§ TASK DESCRIPTION
Go line by line through the data below, counting each one that has "will", and give the final count only.

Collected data
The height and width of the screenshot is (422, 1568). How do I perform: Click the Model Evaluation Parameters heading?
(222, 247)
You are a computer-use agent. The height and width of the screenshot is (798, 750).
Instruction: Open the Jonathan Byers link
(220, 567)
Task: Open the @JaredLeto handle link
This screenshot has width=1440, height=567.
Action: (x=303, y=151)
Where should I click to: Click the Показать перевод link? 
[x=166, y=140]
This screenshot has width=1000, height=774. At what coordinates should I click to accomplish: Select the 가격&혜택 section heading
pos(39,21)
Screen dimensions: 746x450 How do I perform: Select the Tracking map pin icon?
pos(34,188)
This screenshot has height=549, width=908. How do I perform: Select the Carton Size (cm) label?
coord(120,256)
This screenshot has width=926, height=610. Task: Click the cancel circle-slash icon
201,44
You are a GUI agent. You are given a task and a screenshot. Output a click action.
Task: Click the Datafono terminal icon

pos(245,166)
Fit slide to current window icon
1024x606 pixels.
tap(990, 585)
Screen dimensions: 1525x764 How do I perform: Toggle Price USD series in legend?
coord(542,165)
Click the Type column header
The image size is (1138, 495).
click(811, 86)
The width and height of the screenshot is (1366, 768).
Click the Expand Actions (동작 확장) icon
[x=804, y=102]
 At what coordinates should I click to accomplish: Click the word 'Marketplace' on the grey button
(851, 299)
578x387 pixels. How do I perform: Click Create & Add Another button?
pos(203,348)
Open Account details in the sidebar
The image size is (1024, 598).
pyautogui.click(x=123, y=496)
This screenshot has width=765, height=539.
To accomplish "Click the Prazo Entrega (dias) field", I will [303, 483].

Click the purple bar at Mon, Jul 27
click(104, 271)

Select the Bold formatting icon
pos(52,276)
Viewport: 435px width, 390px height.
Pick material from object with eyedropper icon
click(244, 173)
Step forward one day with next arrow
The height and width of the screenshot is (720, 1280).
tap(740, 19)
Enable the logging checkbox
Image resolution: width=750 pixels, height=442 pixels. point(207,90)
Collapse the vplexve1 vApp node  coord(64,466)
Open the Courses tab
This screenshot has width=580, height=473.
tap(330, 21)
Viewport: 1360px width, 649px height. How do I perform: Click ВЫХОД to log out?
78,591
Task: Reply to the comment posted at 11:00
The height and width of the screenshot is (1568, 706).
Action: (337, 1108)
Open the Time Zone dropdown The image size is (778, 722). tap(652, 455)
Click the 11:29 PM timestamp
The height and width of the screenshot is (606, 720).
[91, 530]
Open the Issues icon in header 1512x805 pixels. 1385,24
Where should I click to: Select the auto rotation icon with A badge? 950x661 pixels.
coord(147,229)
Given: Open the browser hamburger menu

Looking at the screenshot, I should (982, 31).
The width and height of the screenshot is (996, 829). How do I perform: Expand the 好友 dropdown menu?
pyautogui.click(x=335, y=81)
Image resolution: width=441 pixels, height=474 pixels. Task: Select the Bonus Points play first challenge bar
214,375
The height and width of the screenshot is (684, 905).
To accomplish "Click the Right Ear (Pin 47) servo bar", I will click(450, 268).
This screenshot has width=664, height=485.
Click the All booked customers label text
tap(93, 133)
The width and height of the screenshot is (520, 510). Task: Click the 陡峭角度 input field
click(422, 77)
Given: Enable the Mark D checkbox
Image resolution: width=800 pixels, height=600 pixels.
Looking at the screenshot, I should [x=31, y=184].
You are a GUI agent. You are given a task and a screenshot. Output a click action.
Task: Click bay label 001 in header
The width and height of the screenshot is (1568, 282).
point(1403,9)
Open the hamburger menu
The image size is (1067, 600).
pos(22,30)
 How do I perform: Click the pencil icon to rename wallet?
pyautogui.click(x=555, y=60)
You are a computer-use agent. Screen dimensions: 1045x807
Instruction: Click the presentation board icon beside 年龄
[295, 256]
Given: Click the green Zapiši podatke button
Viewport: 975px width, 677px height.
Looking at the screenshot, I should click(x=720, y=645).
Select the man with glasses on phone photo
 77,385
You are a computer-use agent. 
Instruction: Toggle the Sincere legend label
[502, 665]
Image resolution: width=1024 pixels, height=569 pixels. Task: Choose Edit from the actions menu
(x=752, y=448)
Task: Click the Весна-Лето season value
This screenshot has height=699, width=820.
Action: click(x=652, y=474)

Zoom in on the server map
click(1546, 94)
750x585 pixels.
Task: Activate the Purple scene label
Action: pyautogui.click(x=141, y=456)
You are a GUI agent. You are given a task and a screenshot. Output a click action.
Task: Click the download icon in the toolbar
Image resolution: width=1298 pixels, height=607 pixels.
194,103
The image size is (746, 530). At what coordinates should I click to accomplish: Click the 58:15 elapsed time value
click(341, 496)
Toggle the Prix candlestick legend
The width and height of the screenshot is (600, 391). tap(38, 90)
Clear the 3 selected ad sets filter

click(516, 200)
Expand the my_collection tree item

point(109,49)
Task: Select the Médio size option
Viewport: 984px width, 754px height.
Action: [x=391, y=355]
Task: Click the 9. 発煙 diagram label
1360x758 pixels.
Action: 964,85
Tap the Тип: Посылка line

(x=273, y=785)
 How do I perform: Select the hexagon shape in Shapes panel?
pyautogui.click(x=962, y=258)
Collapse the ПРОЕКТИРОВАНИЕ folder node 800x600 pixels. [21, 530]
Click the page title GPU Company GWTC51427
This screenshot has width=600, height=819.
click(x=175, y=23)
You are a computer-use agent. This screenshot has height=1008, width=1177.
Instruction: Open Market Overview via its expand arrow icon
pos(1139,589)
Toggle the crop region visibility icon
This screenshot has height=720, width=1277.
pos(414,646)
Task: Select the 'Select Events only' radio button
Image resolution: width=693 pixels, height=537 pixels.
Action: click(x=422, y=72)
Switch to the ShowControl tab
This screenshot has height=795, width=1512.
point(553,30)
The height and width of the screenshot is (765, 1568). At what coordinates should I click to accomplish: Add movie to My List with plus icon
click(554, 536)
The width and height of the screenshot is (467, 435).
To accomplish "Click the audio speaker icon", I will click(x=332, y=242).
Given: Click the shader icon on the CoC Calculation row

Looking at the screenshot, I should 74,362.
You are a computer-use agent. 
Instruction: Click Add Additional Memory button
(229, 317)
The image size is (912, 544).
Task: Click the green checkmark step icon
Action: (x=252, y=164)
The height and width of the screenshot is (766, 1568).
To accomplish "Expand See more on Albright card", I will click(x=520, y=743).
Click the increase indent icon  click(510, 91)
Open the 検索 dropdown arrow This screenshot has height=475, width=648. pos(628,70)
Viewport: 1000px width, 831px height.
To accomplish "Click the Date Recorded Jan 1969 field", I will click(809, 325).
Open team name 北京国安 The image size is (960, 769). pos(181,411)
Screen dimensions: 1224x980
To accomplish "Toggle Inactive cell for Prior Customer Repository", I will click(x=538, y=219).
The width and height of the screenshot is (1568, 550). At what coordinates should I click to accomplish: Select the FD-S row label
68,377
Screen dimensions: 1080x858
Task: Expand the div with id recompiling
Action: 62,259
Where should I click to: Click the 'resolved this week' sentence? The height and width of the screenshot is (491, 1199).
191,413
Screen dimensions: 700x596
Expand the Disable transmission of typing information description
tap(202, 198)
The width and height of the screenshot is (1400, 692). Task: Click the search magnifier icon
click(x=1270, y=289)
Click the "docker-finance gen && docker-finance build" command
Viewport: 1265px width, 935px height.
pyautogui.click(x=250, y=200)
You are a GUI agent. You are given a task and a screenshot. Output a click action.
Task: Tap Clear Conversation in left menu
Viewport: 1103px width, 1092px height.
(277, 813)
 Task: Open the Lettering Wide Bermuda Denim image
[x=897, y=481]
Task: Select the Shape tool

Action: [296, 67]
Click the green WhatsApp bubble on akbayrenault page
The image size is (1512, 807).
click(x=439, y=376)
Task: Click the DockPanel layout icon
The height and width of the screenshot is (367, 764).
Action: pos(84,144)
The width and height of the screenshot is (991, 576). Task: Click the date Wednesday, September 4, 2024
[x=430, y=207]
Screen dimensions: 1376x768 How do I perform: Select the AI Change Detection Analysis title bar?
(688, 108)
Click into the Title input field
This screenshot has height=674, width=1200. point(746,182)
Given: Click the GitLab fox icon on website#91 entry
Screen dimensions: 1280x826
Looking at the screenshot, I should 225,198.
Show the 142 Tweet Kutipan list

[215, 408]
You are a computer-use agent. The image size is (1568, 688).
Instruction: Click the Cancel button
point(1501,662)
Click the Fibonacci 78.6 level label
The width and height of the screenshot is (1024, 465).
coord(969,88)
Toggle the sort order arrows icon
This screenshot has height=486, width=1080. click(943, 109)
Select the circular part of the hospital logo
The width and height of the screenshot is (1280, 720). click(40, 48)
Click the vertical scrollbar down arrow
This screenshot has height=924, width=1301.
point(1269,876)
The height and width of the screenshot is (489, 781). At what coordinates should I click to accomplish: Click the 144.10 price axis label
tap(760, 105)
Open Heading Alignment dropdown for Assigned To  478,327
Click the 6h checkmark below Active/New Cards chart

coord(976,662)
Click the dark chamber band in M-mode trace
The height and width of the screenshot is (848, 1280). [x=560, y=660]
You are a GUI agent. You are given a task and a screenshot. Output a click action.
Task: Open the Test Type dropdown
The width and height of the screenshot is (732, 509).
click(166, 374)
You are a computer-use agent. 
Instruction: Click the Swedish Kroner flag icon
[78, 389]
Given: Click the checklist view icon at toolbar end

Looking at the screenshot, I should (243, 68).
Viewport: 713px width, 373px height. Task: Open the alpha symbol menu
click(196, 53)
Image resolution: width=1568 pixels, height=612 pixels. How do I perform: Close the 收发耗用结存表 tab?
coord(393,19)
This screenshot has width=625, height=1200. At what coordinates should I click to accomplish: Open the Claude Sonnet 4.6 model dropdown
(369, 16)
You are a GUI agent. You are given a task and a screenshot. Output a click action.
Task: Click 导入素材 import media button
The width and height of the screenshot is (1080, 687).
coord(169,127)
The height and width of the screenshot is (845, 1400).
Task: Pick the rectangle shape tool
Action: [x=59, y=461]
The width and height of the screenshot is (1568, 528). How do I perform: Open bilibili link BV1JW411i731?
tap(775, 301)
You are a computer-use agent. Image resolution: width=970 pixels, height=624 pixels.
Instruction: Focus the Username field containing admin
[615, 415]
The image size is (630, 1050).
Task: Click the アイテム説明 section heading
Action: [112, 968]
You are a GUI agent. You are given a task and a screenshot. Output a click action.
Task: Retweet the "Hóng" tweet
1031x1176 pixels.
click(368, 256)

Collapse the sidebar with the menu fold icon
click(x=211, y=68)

§ RESPONSE TO THE TASK
6